Given that the majority of studies did find that team training initiatives, regardless of teaching methodology, had a positive effect on team knowledge, communication, and skills at the prelicensure level, it may be helpful for team training curricula to be incorporated into preexisting prelicensure interprofessional education programs. A continued commitment to incorporating a variety of health care professions is also essential. Continued exploration of the best method of team training is necessary, and as such we conclude there is a strong case for the development of a two-part study of prelicensure team training. The first part should consist of the evidence-based development of an objective assessment measure for team training at the prelicensure level.
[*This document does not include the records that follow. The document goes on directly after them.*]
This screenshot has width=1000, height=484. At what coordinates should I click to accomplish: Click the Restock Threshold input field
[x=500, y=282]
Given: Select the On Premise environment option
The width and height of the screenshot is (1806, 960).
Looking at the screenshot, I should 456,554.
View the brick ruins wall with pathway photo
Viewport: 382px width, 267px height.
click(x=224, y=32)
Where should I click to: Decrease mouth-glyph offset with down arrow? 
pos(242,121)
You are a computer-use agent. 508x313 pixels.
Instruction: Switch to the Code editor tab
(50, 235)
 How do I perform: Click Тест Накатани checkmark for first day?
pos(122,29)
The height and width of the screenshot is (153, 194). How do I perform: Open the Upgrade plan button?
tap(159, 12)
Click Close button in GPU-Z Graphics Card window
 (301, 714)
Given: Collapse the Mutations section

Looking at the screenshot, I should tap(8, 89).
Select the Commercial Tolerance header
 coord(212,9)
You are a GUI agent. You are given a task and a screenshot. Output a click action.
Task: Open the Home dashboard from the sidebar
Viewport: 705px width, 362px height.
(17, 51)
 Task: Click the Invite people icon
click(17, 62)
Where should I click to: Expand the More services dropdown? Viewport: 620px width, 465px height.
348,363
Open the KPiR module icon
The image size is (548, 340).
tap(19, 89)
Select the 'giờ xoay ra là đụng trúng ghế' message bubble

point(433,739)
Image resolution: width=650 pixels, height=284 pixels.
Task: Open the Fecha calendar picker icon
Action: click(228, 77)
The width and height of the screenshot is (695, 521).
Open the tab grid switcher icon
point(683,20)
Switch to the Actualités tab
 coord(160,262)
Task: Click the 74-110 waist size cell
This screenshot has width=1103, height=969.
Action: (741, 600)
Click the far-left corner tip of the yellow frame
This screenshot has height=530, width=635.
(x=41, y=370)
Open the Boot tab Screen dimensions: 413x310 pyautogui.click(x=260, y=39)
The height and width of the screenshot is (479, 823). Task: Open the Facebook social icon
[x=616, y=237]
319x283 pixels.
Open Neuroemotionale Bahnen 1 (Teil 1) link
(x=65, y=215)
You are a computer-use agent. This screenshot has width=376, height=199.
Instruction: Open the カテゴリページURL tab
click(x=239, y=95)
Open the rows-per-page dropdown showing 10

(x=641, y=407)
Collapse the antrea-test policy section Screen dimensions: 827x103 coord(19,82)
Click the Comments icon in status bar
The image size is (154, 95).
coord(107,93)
The second part should be a large-scale, interprofessional study that uses the developed assessment measure to evaluate and compare various team training curriculum bases (such as CRM, TeamSTEPPS, the SBAR communication tool, and high-fidelity simulation) and methodologies (such as simulated situations, didactic learning, and small-group learning) to determine the most effective way to move forward in prelicensure interprofessional team education.